The FDA may be in the pockets of big pharma, (the bigger problem with drugs is that overly extended patents on drugs rip us off for about $300 billion a year), but when run by Democrats, they tend to take public safety a little more seriously than when run by Republicans who are just tools for the elites. Same with banking oversight. Republicans put foxes in charge of hen houses, and let Wall Street run wild enough to create the Little Bush Depression, while your Sr. Senator for Massachusetts is out there fighting everyday to make them more accountable. Doesn't seem fair to lump her in with the market riggers who caused the meltdown.

The "Obamaphone" program you mentioned is a favorite of wingnuts, which makes me wonder exactly where you're getting your information... The FCC recently enacted measures to save $2 billion over three years. In 2011, the program cost $1.6 billion (CEPR's handy budget calculator tells me this was 0.0452% of total spending in 2011--the horror!). And just today we found out that the strapping young bucks ripping off this government program include the wireless service providers. Odd that we don't blame these businesses for our future collapse as much as we do the "government."

And while you're well aware that I'm all for resilience, especially for environmental reasons, this kind of disingenuousness isn't helping:

"It would be easy to name billions, or trillions, of dollars of fraud and waste that goes into each and every one of these agencies and programs. Including the trillions of dollars of promises made into the future that they can’t mathematically keep (it may even be hard for them to print money fast enough to meet the demand)."

Actually, the amount of fraud and waste in our social insurance and welfare programs is surprisingly low. Social Security, Medicare, SNAP, AFDC, Section 8, all run very efficiently, and have very low rates of fraud. The idea that they are riddled with fraud is generally perpetuated by bullshitting conservatives and libertarians who care more about making a certain impression than they do about facts.
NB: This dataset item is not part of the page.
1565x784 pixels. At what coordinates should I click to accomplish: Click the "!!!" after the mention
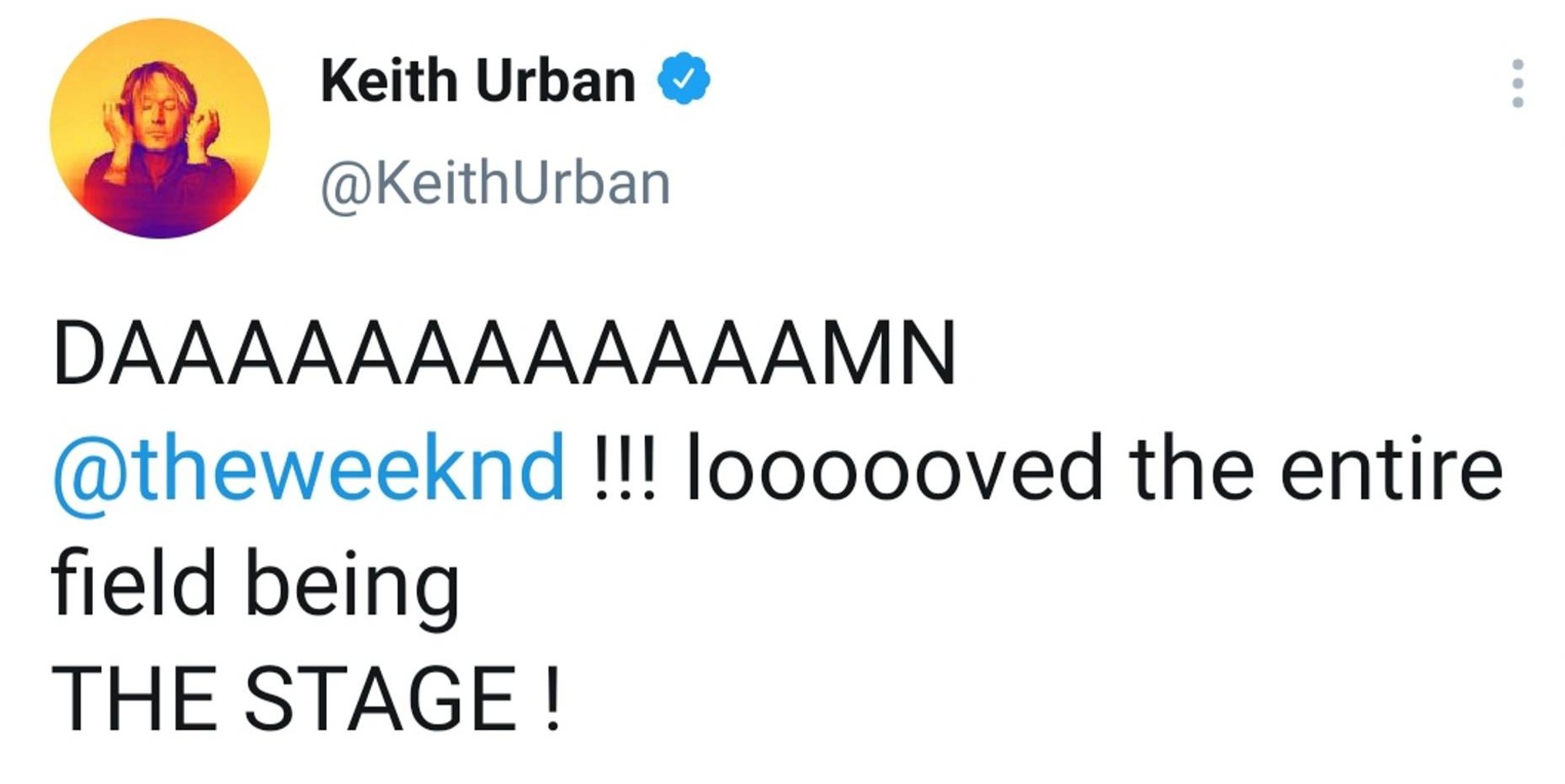pyautogui.click(x=624, y=469)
Further, our "unfunded" mandates are also overblown by the right wing blowhards. Social Security is fine for decades, at which point the relatively small shortfall could easily be made up for by lifting the cap on earnings subject to the tax, lowering payments, or increasing the tax slightly.

Via the Washington Post
The rapid rise of health care costs have slowed down, at least partially because of Obamacare. Maybe this is why the market rigging GOP is trying to stop it? Because it will fight the rapid cost increases in health care sector that are THE single issue driving our long term debt, but which also put money in the pockets of their contributors? We pay twice as much per person for health care that the rest of the civilized world. If we paid even close to what they pay, we'd have surpluses as far as we could see, even at current low historical tax revenues and high defense spending.

So, yeah. I love your work, man, but when you venture off into this stuff, it's like you're just regurgitating the BS scare tactics from Fox News. Read some Dean Baker and find out the actual facts about these things. You'll be doing your readers an even bigger favor if you use facts to make your case, instead of the right-wing detritus you're scooping up off the side of the road.